Operation semantics in forked workflows:

  • New(name): creates a new remote variable in the KV store's variable namespace prefixed by the active workflow identifier "$flowid__$name" (which is "$parentId_fork$parentForkCounter__$$name").
  • Get(name): first finds the variable's scope by first looking in the current fiber's scope (using "$flowid__$name") - if it does not exist, it recursively tries to access the variable in the parent scope ("$parentid__$name").
  • Set(name): same lookup as for Get - Get and Set must always select the same variable in an executor step

Transactions

In transactions we have to delay the effect of Set (but within the transaction still see that value in Get) until the transaction is committed. This means that we need to store values for the same remote variable name per transaction beside its original value - which means transactions define their own scope.

Desired semantics:

  • Creating a new variable in a transaction: should not behave differently than in a regular scope
    • transactional variable updates are only interesting if there are multiple fibers running transactions modifying the same variable. This means that even if there are "colliding" new variables in parallel transactions, their parent scope will be different (because fibers are also defining scopes) so they would never collide.
  • Within the transaction, Get and Set should work as usual, but the effect of Set should not be visible for other fibers, even if the changed variable is in a shared scope.
  • When the transaction is committed, the changes are either applied to these shared variables, or the transaction gets reverted.

Flow state contains a transaction counter that can be used as a unique identifier for transaction scopes, similar to how fiber scopes are generated: "parentId_tx$transactionCounter".

Operation semantics in transaction scopes:

  • New(name): creates a new remote variable in the parent scope
  • Get(name): acts the same way as in forked workflows, but also records the accessed variable's version if necessary
  • Set(name): always sets the value in the transaction scope ($parentid__$name)

Garbage collection

The garbage collector of the persisted executor runs periodically and performs the following steps:

First we get all the persisted remote variables from the key-value store. The encoding of scopes in the variable names is invertible so we can recover a set of scoped remote variable names by scanning the keys.

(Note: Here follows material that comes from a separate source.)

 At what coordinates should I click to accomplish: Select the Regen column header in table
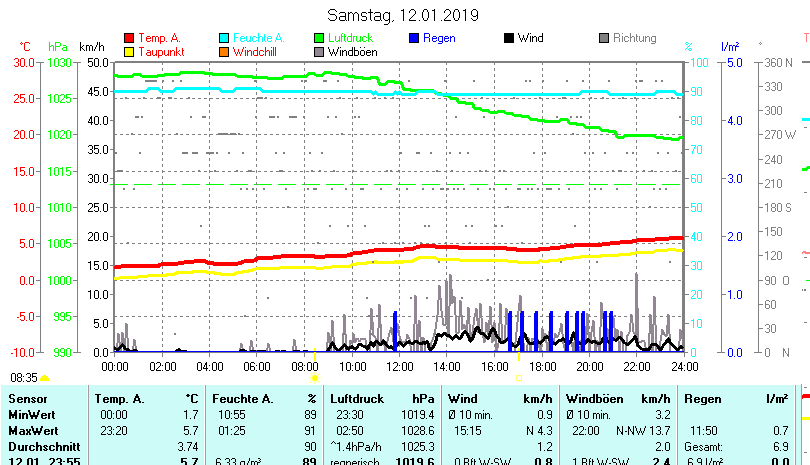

For each running flow we gather the known set of remote variables referenced by the remaining of that flow. For this we get each flow's state and get the referenced remote variables from it's current stack (variable usage is already tracked on ZFlow and Remote level).

Because of how variable scoping works, we don't know in the GC in advance exactly which scoped remote variable a given remote variable name refers to - it is possible that a fiber refers to its parent fiber's remote variable, etc.

Transactions are also generating scoped variables. To work around this the garbage collector is following a pessimistic but safe logic: if a flow refers to variable A, it prevents the removal of A from that flow and all its parent flows. For variables with transactional scope, we know them from the list of all existing scoped remote variables, and we simply keep all of them belonging to the flow where the referenced name is coming from. So if flow X references variable A and in the key-value store we have two variables with name A in scope X/transaction1 and X/transaction2 we simply keep both.